De-radicalising face of Pakistan By Gulshan Rafiq

Radicalisation has risen as a gigantic challenge for Pakistani society. It is by and large accepted to be activated by reasons that are identified with political and religious numbness, destitution, disintegration of lawfulness, a biased social structure, unjustifiable government approaches, and psychological, local, provincial and worldwide components.

Numerous variables, perhaps unique for men and women, may add to radicalisation. The attention on women is essential with regard to Pakistan where women shape 48.76 per cent of the aggregate populace in a male-ruled society that forces limitations on women for the sake of religion and culture, regularly binding them to their homes. In any case, patterns are changing now as an ever-increasing number of women are working in all circles of life close by men. Yet, contrasts hold on in the lives of women in urban and country regions. Pakistan is a patriarchal society where social practices and oppression against women are overflowing. It is not unprecedented for women to be dealt with as chattel. They are not just victimised as far as human services, training and legacy, yet in addition much of the time move towards becoming casualties of aggressive behaviour at home, barbaric and banned traditions, for example, karo-kari and marriage to the Quran to keep the family property inside the family.

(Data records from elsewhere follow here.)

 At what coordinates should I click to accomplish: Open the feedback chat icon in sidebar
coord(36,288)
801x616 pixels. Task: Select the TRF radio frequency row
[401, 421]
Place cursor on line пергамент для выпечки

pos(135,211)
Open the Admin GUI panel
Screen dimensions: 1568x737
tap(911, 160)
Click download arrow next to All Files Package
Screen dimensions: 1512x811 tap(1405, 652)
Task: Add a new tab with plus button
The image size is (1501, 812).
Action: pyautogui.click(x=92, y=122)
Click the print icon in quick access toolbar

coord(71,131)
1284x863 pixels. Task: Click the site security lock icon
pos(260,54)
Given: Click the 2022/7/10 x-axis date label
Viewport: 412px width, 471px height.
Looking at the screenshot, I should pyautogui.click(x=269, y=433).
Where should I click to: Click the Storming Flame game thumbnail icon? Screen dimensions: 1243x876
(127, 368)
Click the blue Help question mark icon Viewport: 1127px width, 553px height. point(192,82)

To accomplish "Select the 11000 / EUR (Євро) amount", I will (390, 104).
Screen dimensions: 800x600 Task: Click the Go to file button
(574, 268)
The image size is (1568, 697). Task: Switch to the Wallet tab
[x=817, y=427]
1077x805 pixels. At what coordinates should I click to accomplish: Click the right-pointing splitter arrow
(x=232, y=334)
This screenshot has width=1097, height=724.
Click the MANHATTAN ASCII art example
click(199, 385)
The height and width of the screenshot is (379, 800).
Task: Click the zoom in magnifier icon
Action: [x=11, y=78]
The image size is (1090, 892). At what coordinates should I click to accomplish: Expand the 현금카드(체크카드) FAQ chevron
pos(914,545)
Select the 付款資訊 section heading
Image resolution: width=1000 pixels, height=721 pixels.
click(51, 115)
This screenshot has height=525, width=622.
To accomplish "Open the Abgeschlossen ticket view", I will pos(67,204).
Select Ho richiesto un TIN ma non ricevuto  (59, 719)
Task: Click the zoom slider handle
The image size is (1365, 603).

This circumstance mirrors the vulnerabilities of women, who endure avoidance, underestimation and concealment because of a moderate outlook towards them and are powerless to radicalisation. Clarifying the reasons behind radicalisation among ladies, Margot Bardan, author of Feminism in Islam, says that women who end up helpless against the blandishments of radical fanaticism are individuals who are poor and uneducated or under-instructed and the socially underestimated or uprooted.
The patterns of radicalisation among Pakistani women can be followed back to the Afghan Jihad when ladies assumed a dynamic part by giving logistical assistance on the combat zone. In any case, a dynamic part of women in Pakistan regarding radicalisation wound up to the world amid the 2007 Lal Masjid/Jamia Hafsa standoff where activist men and ladies tested the writ of the state in Islamabad. Publications by extremist associations have likewise filled in as a successful apparatus to spread radicalisation among women. Extremist organisations utilise their publications to advance their belief system, and their restricted meaning of jihad to persuade ladies to convince male relatives to participate. On account of an absence of access to dependable data, ladies can without much of a stretch succumb to such radical promulgation. Rex Hudson, author of The Sociology and Psychology of Terrorism, expresses that ladies, being more hopeful than men, might be more headed to take part in extremist activities. Militants in Pakistan also rely on women for protection to continue their activities and to hide from the authorities, using them as “human shields”, as they are not exposed to as thorough checking when accompanied by women.

It is in this setting the investigation of radicalisation among Pakistani women winds up noteworthy in the present militant and political milieu of Pakistan. This foundation features the need to investigate the effect of socio-economic, religious and political factors on radicalisation of women, through accumulation of their observations. In spite of men being the vital workers, women in Pakistan have a generous part in residential undertakings as mothers, little girls, sisters and spouses. It is acknowledged that the mother is the principal wellspring of learning for youngsters’ moral training for her life partner, and gives physical care to her kids as well as plans their essential ideology. Therefore there is a need for an endeavour to examine the opinions of the women from both rustic and urban zones in all parts of the country to decide patterns and examples of radicalisation.